| Your goal |
Rewrite the article on Whipps Cross University Hospital, everything from "Trust chief executive" down to "with psychiatric conditions.", substituting "people in its care" for "patients" throughout.

| Passage to read |
........

Whipps Cross University Hospital rated inadequate
A hospital which forms part of an NHS trust that serves 2.5 million people has been rated "inadequate".
Surgery, diagnostics and outpatient care all received the lowest rating in a review of east London's Whipps Cross University Hospital.
The hospital, run by Barts Health NHS Trust, was placed in special measures last year over care quality concerns.
Trust chief executive Alwen Williams said: "We must tackle all areas where we are still letting patients down."
A Care Quality Commission (CQC) review, which formed the basis of the decision by England's chief inspector of hospitals, raised a number of serious concerns including:
- High bed occupancy
- A culture of bullying and inequality
- A lack of compassion towards patients nearing the end of their lives
- Failure to meet national A&E waiting time targets
- No dedicated place of safety room in the emergency department for patients with psychiatric conditions.
Professor Sir Mike Richards, chief inspector of hospitals, said Whipps Cross "must now focus on these areas as a priority".

........

| Provided data |
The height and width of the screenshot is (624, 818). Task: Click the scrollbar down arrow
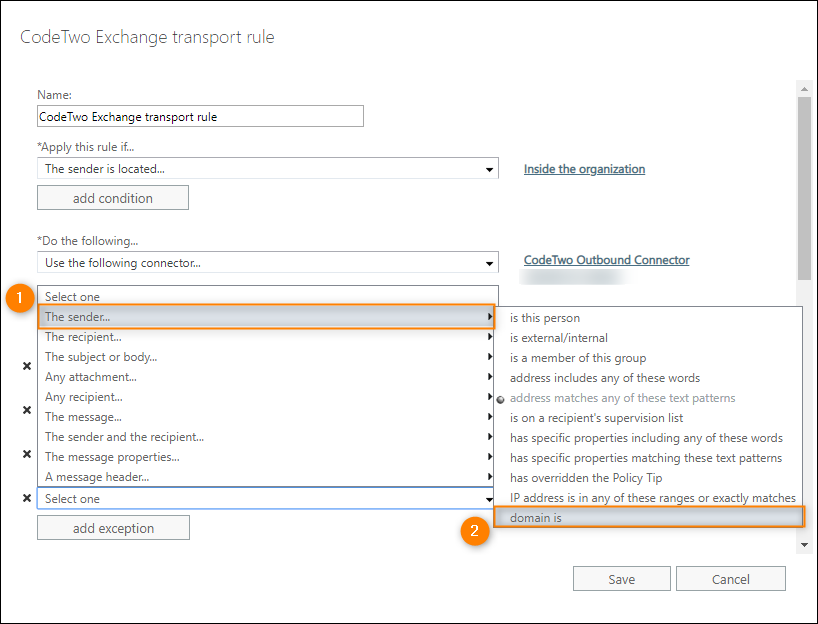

........

| Finished task |
Trust chief executive Alwen Williams said: "We must tackle all areas where we are still letting people in its care down."
A Care Quality Commission (CQC) review, which formed the basis of the decision by England's chief inspector of hospitals, raised a number of serious concerns including:
- High bed occupancy
- A culture of bullying and inequality
- A lack of compassion towards people in its care nearing the end of their lives
- Failure to meet national A&E waiting time targets
- No dedicated place of safety room in the emergency department for people in its care with psychiatric conditions.